As for the tooling API, there’s no way to inject classes atm (there will be in the future in certain circumstances) so you’re left with using ‘buildscript {}’ to inject.
The classes that contain the custom plugins/tasks are not on the classloader that loads the GradleLauncher. The Gradle process is building the custom plugins/tasks and then I want to run a new gradle instance within my test case (with the newly-compiled plugins/tasks) and then test them.
The current instance of gradle that is running, by the time it gets to running the unit tests has already built its classpath correct? At test time I would need to take the plugin/task classes that were built in the compileJava task and then add those classes to the currently-executing gradle’s testRuntime classpath correct? I thought that modifying classpaths was a configuration-time thing and couldn’t be manipulated at execution time. Maybe I just don’t know/understand how to do it.
The basic flow would be this: 1) Fire up gradle to build the project (running gradle/gradlew build). At the end of the compile/assemble task there would be class files/jar file. 2) Get these newly-compiled classes/jar file onto the testRuntime classpath so that when the test task starts executing the classes that were previously compiled-built are now available on the classpath. 3) In the test cases, use the classes to run a build.
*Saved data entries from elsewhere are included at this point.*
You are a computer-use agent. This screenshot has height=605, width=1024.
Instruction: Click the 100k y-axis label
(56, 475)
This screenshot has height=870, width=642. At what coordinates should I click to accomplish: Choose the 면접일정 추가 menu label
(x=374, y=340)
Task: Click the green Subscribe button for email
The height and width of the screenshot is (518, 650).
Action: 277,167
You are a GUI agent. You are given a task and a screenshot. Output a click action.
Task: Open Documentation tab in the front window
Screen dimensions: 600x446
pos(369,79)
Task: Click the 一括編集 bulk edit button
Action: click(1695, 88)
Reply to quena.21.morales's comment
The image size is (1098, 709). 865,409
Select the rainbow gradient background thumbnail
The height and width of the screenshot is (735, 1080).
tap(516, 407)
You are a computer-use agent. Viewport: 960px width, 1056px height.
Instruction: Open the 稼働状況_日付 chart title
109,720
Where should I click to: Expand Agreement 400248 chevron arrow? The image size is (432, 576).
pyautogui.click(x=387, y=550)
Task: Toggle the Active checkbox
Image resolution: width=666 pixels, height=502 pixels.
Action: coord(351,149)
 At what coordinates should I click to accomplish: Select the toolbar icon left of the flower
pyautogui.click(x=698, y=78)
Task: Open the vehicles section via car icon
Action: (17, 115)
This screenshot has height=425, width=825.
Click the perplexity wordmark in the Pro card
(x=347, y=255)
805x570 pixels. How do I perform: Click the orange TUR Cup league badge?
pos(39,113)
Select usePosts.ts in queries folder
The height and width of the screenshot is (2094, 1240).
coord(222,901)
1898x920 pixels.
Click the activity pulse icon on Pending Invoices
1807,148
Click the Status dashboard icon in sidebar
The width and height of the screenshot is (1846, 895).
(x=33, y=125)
For this I have a bunch of different build.gradle scripts which I want to point to to execute - each one with a different configuration/execution scenario based on different tests I’m trying to execute. I want my tests to actually run through a build execution - just testing out configuration parameters doesn’t cut it in my opinion. I want to execute a build and then inspect the results.
The “main” classes are always on the test classpath.
See this class from an open source Gradle plugin that uses GradleLauncher in the way I’m describing to run functional tests (which is what you’re describing).
Thanks I’ll take a look. I would be interested to see the calling code of this class as well, since most of the methods take a String… parameter. These methods are just passing along whatever the caller is passing to them. It also looks like this class is dependent on the Spock framework (which I am not familiar with - other than knowing that its a Groovy testing framework).
I see what you mean about the “main” classes being on the test classpath - testRuntime extends testCompile extends compile.